● **ASSIGNED TASK 1**: In the WHO news excerpt, for how many weeks in a row have reported COVID-19 infections declined globally?
● **ASSIGNED TASK 2**: Reproduce word for word the part of the WHO news excerpt that starts at the words "GENEVA -- The" and stops after "second consecutive week...".

● **EXCERPT PROVIDED**:
►
GENEVA -- The head of the World Health Organization said Friday that the drop in confirmed COVID-19 infections around the world was encouraging, but cautioned against relaxing restrictions that have helped curb the spread of the coronavirus. Tedros Adhanom Ghebreyesus said the number of reported infections globally has declined for the fourth week in a row, and the number of deaths also fell for the second consecutive week...

Associated Press
FILE- In this Jan. 30, 2020, file photo, Tedros Adhanom Ghebreyesus, Director General of the World Health Organization (WHO), talks to the media at the World Health Organization headquarters in Geneva, Switzerland. China said Monday, Jan. 11, 2021, that a group of experts from the World Health Organization are due to arrive this week for an investigation into the origins of the coronavirus pandemic. (Jean-Christophe Bott/Keystone via AP, File)
FILE- In this Jan. 30, 2020, file photo, Tedros Adhanom Ghebreyesus, Director General of the World Health Organization (WHO), talks to the media at the World Health Organization headquarters in Geneva, Switzerland. China said Monday, Jan. 11, 2021, that a group of experts from the World Health Organization are due to arrive this week for an investigation into the origins of the coronavirus pandemic. (Jean-Christophe Bott/Keystone via AP, File)
◄
● **SOURCE DATA**:
►
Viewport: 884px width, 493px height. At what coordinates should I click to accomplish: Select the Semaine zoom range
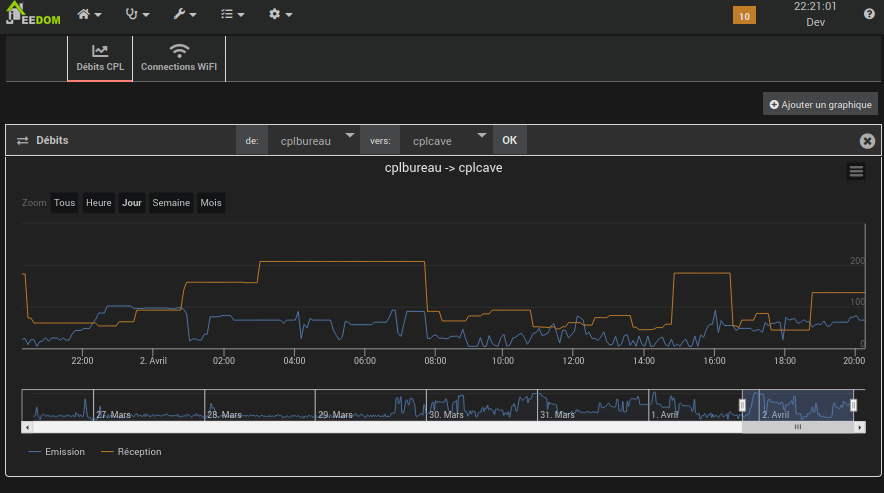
◄
● **RESPONSE BOX 1**: Four weeks in a row.

● **RESPONSE BOX 2**:
GENEVA -- The head of the World Health Organization said Friday that the drop in confirmed COVID-19 infections around the world was encouraging, but cautioned against relaxing restrictions that have helped curb the spread of the coronavirus. Tedros Adhanom Ghebreyesus said the number of reported infections globally has declined for the fourth week in a row, and the number of deaths also fell for the second consecutive week...